実際の応答を録音して起こせば、「浅草? あー、浅草(行き)は東京メトロですね。ここ(JR)じゃないんですよ。一度、(JRの)改札を出て、東京メトロの改札に行ってください。Suica? そのままだと出られませんね、(JRの)改札口で(係員に)言えば『大丈夫』ですよ」などとなることでしょう。そして出てくる「大丈夫」というマジックワードが、指さしマップには単独で載っていることに気づきます。「○○すれば大丈夫」という限定的な保証を示したいときに、いきなり「No problem!」をバーンと指さすわけにはいきません。
・[2770]
> 小さな駅では人員が限られ、その少ない人員をすべて対面での対応に回せるように…ということなのでしょう。ディスプレイでの表示は実現するのに音声は人手に頼るというのはアンバランスです。異常時のアナウンスを機械に任せようという考え方はしないのでしょうか。何か不都合があるのでしょうか。
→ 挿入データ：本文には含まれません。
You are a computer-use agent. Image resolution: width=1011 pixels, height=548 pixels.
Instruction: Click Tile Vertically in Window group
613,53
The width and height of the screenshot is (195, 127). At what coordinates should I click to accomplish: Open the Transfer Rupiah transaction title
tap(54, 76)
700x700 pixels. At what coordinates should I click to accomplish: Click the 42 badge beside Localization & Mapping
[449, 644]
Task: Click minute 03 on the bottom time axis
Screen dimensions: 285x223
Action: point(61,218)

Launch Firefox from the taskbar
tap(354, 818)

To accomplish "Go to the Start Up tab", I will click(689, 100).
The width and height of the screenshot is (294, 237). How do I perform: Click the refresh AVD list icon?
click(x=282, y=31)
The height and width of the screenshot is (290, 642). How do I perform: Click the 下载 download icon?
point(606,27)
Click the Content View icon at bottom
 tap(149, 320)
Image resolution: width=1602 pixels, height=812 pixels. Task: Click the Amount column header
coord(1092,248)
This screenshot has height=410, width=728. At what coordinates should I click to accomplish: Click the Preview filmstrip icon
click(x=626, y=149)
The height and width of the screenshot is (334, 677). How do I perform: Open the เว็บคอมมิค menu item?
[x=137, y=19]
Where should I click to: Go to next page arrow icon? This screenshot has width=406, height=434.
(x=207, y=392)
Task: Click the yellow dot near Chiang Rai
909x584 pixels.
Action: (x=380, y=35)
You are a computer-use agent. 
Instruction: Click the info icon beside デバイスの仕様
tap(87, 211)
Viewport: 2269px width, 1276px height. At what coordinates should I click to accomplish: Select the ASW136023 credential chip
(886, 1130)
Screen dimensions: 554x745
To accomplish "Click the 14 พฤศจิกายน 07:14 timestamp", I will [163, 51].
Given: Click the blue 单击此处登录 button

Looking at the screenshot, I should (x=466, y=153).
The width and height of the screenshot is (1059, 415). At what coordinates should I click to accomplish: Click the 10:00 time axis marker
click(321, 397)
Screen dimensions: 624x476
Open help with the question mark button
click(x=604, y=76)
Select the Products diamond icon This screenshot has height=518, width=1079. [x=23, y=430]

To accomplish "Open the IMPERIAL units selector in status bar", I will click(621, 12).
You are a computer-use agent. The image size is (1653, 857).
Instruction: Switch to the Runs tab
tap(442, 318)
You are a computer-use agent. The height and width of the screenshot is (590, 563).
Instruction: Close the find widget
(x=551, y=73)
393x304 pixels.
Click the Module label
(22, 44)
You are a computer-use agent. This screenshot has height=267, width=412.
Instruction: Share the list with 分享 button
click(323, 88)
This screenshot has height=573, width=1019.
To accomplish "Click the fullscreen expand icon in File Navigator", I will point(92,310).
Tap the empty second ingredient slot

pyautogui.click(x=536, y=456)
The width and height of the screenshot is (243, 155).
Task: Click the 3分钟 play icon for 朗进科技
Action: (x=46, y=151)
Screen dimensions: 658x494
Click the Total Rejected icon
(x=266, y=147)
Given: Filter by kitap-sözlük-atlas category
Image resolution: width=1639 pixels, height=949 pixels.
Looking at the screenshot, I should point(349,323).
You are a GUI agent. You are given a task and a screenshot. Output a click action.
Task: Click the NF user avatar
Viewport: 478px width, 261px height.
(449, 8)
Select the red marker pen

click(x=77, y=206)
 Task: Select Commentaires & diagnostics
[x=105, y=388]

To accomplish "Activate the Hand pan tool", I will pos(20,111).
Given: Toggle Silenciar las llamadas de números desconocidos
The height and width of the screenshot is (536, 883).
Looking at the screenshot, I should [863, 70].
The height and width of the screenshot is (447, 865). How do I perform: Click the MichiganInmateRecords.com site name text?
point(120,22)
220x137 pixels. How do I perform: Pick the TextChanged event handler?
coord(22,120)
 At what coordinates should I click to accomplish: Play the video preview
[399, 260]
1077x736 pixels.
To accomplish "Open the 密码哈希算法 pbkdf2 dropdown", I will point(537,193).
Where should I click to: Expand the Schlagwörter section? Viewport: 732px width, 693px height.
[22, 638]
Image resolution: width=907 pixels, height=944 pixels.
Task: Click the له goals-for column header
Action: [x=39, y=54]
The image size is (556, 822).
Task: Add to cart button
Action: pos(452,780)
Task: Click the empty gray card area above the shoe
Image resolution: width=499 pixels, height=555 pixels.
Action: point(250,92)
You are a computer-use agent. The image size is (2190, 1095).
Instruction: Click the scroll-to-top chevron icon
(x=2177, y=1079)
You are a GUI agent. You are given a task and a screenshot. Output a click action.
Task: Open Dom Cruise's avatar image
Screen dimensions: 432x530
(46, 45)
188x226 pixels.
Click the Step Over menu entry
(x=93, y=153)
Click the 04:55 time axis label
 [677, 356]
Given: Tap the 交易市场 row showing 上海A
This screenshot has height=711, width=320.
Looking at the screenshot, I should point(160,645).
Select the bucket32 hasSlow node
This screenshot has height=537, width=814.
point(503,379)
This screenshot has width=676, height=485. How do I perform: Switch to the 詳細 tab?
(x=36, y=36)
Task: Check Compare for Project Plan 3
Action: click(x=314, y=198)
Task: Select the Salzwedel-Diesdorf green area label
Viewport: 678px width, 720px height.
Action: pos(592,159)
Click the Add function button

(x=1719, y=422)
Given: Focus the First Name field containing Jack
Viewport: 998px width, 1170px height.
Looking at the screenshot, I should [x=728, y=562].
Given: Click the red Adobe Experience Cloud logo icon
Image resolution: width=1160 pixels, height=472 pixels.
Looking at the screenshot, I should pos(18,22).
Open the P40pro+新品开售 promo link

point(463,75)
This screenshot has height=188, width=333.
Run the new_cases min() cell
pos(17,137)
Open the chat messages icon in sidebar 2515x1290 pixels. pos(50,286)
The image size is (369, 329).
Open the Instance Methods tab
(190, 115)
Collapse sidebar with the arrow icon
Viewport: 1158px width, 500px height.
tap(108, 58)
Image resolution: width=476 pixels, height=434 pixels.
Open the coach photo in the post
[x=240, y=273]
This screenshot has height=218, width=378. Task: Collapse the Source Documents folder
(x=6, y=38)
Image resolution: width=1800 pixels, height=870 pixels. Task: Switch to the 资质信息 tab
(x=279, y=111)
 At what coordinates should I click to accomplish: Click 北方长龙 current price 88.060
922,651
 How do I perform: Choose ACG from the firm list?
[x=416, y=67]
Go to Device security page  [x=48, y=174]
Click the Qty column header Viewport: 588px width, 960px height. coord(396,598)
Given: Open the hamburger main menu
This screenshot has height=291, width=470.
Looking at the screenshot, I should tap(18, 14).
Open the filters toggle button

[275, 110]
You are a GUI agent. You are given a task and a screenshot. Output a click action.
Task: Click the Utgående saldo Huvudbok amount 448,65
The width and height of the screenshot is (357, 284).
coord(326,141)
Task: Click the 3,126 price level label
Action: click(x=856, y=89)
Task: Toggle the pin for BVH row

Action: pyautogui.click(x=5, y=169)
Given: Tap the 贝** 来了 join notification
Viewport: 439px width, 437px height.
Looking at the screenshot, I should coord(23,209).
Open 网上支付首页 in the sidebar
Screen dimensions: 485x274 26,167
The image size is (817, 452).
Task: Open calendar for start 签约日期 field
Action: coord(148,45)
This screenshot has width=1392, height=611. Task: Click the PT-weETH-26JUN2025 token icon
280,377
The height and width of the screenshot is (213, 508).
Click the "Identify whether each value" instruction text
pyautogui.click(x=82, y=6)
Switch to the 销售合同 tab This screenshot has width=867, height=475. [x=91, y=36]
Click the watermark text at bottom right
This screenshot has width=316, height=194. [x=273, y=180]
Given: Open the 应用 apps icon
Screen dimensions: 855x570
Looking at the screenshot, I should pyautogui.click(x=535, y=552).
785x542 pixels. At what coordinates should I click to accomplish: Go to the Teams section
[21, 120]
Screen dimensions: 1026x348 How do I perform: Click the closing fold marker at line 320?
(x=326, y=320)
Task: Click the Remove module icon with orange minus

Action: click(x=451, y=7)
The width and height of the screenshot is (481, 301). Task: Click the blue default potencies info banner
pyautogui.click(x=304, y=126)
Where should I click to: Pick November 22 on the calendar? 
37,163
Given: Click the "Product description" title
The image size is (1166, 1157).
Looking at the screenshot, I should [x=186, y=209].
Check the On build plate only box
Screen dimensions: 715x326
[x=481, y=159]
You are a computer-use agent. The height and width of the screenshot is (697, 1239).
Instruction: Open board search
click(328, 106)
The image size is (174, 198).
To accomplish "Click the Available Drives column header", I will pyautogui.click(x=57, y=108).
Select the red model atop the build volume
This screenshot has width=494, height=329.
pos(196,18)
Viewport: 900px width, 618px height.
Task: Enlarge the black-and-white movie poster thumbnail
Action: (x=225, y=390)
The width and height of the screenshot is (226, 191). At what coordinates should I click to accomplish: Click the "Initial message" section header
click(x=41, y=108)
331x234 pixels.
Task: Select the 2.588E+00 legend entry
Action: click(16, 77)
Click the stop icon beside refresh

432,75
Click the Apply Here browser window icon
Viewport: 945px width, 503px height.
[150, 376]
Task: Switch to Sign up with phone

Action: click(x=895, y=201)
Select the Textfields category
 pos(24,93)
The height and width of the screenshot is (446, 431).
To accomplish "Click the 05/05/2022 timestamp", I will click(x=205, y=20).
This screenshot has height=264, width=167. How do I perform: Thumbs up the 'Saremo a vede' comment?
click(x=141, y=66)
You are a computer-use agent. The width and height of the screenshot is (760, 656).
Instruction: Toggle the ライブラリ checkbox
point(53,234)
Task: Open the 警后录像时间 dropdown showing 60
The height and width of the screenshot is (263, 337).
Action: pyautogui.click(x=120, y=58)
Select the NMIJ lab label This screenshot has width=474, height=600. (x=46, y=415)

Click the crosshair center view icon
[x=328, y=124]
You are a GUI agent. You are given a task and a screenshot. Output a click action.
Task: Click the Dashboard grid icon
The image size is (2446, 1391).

> デバイスとしては目新しいのですが、発想が貧困です。これではまるで、駅員さんの手書きの貼り紙かホワイトボードを出しておくのと(内容と体裁が)大差ありません。せっかくシステムを組むのですから、どんな情報が必要なのか精査してもらいたいところです。
> 何を可変表示にし、何を印刷物にするべきか…刻々と変わる状況を伝えるにはディスプレイが必要でしょうが、決まりきった乗換方法は紙でも伝えられます。
大きな駅であっても、人員は限られています。人員があてにされればされるほど、相対的に配置が足りなくなってきます。指さし会話も必要ではありますが、真に必要とされているのは、各国語の利用者が各々に自己解決できる情報ツール(紙メディアを含む)の整備でしょう。
・[2958]
> そもそも、サービスマネージャーだけですべてに対応しきれる問題ではなく、「困ったが自己解決できて、質問する必要はなかった」という環境をいかに作ることができるか、という、サインシステムや自動アナウンスの重要性が、改めて実感できる数字だと思います。
東京駅だから特別扱い、といいますか、同じだけの手厚さを究極には「管内全駅」(1700!)で求めることが期待できるのかといえば、それはありえないでしょう。「盛りサイン」([2908])と同じ話で、いかにして全駅に共通して手厚い案内の態勢を敷くことができるかが重要です。
と考えていきますと、指さしマップの「アプリ」版がほしいところです。制約付き自動翻訳といいますか、テンプレートといいますか、メニューからシーンを選び、主語や目的語を選択していくと、「浅草へ行くには東京メトロの改札口を入ってください」くらいの文章がきちんと出てくる、できれば音声でも聴けるとできれば、現状でベストを尽くした「おもてなし」であると、自信を持って言うことができるのではないでしょうか。